- _COMPLETE THE FOLLOWING_
[1] Judge whether each statement below agrees with the description of the album Miss Smith to You!. Answer yes or no for each, quoting the deciding words of the description. (a) The album was released on Fat Note Records. (b) Every song on the album is a cover. (c) The album is the band's second.
[2] Pick up the description of the album Miss Smith to You! after its last sentence and continue it.

- _EXCERPT_
----

Studio album by Lavay Smith & Her Red Hot Skillet Lickers
- Released: September 22, 2009
- Genre: Jazz, blues, big band
- Length: 55:42
- Label: Fat Note Records
- Producer: Lavay Smith, Chris Siebert

Lavay Smith & Her Red Hot Skillet Lickers chronology
| Everybody's Talkin' 'bout Miss Thing! (2000) | Miss Smith to You! (2009) |  |

= Miss Smith to You! =

Miss Smith To You! is the third album by Lavay Smith & Her Red Hot Skillet Lickers. The album has nine covers of music from the 1930s to the 1950s, plus three original tunes written by bandleader Lavay Smith and pianist and arranger Chris Seibert.

----

- _INFORMATION GIVEN_
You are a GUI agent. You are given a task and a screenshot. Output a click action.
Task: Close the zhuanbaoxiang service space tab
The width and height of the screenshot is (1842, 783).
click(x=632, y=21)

----

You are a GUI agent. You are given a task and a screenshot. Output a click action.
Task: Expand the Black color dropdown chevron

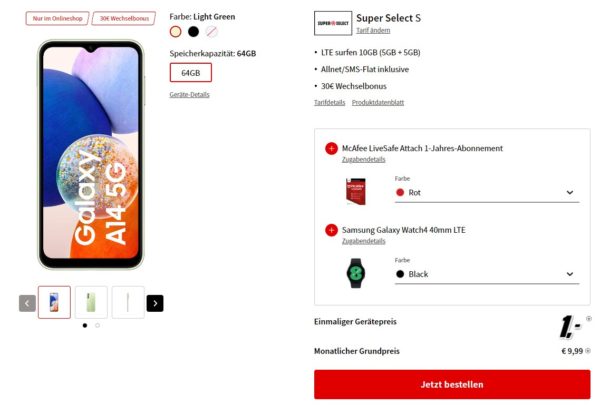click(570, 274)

----

- _ANSWERS PER TASK_
[1]
(a) Yes: "Label: Fat Note Records"
(b) No: "The album has nine covers of music from the 1930s to the 1950s, plus three original tunes"
(c) No: "Miss Smith To You! is the third album by Lavay Smith & Her Red Hot Skillet Lickers."

[2]
== Track listing ==

| No. | Title | Writer(s) | Length |
|---|---|---|---|
| 1. | "Miss Brown to You" | Leo Robin, Richard A. Whiting, Ralph Rainger | 2:58 |
| 2. | "It Don't Mean a Thing (If It Ain't Got That Swing)" | Duke Ellington, Irving Mills | 3:38 |
| 3. | "Daddy" | Chris Seibert, Lavay Smith | 4:39 |
| 4. | "With My Man" | C. Seibert, L. Smith | 6:36 |
| 5. | "I'm Not Evil" | C. Seibert, L. Smith | 3:23 |
| 6. | "'Deed I Do" | Walter Hirsch, Fred Rose | 2:54 |
| 7. | "I Ain't Got Nothin' but the Blues" | D. Ellington, Don George | 5:52 |
| 8. | "Boogie Woogie (I May Be Wrong)" | Count Basie, James Rushing | 5:06 |
| 9. | "On the Sunny Side of the Street" | Jimmy McHugh, Dorothy Fields | 4:21 |
| 10. | "Need a Little Sugar In My Bowl" | Clarence Williams, J.T. Brymn, Dally Small | 6:17 |
| 11. | "Jumpin' in the Morning" | Ray Charles | 4:13 |
| 12. | "When the Saints Go Marching In" | Traditional | 5:45 |
| Total length: |  |  | 55:42 |

== Personnel ==

Lavay Smith & Her Red Hot Skillet Lickers
- Lavay Smith – vocals
- Chris Seibert – piano
- Bill Ortiz – trumpets
- Mike Olmos – trumpets (tracks 1, 2, 5 - 11)
- Allen Smith – trumpets (tracks 3, 4, 12)
- Danny Armstrong – vocals (track 8, 9, 11, 12), trombone
- Charles McNeal - alto saxophone
- Jules Broussard – alto saxophone (tracks 9, 10)
- Howard Wiley – tenor saxophone (tracks 1, 2, 5 - 11)
- Ron Stallings – tenor saxophone (tracks 3, 4, 12)
- Pete Cornell – baritone saxophone (tracks 1, 2, 5 - 11)
- David Ewell – string bass (tracks 1, 2, 5 - 11)
- Marcus Shelby – string bass (tracks 3, 4, 12)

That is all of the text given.